TOKYO: A Japanese firm is poised to carry out what it hailed as the world’s first experiment to test for cancer using urine samples, which would greatly facilitate screening for the deadly disease.
Engineering and IT conglomerate Hitachi developed the basic technology to detect breast or colon cancer from urine samples two years ago.
It will now begin testing the method using some 250 urine samples, to see if samples at room temperature are suitable for analysis, Hitachi spokesman Chiharu Odaira told AFP.
“If this method is put to practical use, it will be a lot easier for people to get a cancer test, as there will be no need to go to a medical organization for a blood test,” he said.
It is also intended to be used to detect paediatric cancers.
“That will be especially beneficial in testing for small children” who are often afraid of needles, added Odaira.
Research published earlier this year demonstrated that a new blood test has shown promise toward detecting eight different kinds of tumors before they spread elsewhere in the body.
Usual diagnostic methods for breast cancer consist of a mammogram followed by a biopsy if a risk is detected.
For colon cancer, screening is generally conducted via a stool test and a colonoscopy for patients at high risk.
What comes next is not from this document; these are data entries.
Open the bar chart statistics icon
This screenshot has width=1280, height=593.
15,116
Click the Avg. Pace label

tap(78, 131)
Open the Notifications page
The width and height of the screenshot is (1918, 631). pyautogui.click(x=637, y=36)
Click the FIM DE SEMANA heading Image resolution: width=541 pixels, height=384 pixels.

The Hitachi technology centers around detecting waste materials inside urine samples that act as a “biomarker” — a naturally occurring substance by which a particular disease can be identified, the company said in a statement.
The procedure aims to improve the early detection of cancer, saving lives and reducing the medical and social cost to the country, Odaira explained.
The experiment will start this month until through September in cooperation with Nagoya University in central Japan.
“We aim to put the technology in use in the 2020s, although this depends on various things such as getting approval from the authorities,” Odaira said.